Somewhere below are a line with "This screenshot has width=724, height=1568." and a later line with "Viewport: 896px width, 1358px height.". Output exactly those lines and all lines between them.

**Records for this exercise**
◇ ◇ ◇

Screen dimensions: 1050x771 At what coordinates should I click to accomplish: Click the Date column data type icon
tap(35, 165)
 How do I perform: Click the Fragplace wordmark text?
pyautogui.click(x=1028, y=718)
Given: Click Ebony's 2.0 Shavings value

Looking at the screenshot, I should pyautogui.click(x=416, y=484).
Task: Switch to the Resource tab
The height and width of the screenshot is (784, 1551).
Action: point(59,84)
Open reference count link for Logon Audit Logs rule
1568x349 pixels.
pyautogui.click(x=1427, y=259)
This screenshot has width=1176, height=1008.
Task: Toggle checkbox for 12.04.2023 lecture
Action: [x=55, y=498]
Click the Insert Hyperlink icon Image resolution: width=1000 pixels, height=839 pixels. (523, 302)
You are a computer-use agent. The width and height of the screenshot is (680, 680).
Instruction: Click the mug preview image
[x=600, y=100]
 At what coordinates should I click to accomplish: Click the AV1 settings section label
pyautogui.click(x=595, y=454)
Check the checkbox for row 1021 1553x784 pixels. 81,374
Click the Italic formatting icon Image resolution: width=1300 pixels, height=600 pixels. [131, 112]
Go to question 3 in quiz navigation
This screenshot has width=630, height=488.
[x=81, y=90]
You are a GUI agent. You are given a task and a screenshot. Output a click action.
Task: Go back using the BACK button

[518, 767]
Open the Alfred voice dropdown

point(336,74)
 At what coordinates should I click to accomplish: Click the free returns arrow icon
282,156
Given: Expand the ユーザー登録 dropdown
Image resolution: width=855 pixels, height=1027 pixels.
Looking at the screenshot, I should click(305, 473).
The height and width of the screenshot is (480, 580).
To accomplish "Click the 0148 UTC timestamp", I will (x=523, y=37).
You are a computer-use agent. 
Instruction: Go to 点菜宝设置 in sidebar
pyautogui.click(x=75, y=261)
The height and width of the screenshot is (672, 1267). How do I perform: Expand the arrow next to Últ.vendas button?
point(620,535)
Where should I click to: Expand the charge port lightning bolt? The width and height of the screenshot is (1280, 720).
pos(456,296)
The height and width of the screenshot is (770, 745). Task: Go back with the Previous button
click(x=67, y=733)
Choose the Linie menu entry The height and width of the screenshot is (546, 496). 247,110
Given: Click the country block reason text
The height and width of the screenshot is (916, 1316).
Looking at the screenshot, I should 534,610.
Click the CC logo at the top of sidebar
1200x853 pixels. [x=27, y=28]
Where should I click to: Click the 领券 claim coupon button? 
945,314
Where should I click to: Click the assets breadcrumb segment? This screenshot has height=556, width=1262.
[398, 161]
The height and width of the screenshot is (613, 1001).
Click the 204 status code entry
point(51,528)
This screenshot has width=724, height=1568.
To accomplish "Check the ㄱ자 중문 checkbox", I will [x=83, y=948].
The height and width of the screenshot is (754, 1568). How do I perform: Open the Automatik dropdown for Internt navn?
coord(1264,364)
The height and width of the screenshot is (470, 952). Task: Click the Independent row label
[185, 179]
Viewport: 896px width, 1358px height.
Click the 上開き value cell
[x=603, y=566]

◇ ◇ ◇

**Solution to this problem**
This screenshot has width=724, height=1568.
To accomplish "Check the ㄱ자 중문 checkbox", I will [x=83, y=948].
The height and width of the screenshot is (754, 1568). How do I perform: Open the Automatik dropdown for Internt navn?
coord(1264,364)
The height and width of the screenshot is (470, 952). Task: Click the Independent row label
[185, 179]
Viewport: 896px width, 1358px height.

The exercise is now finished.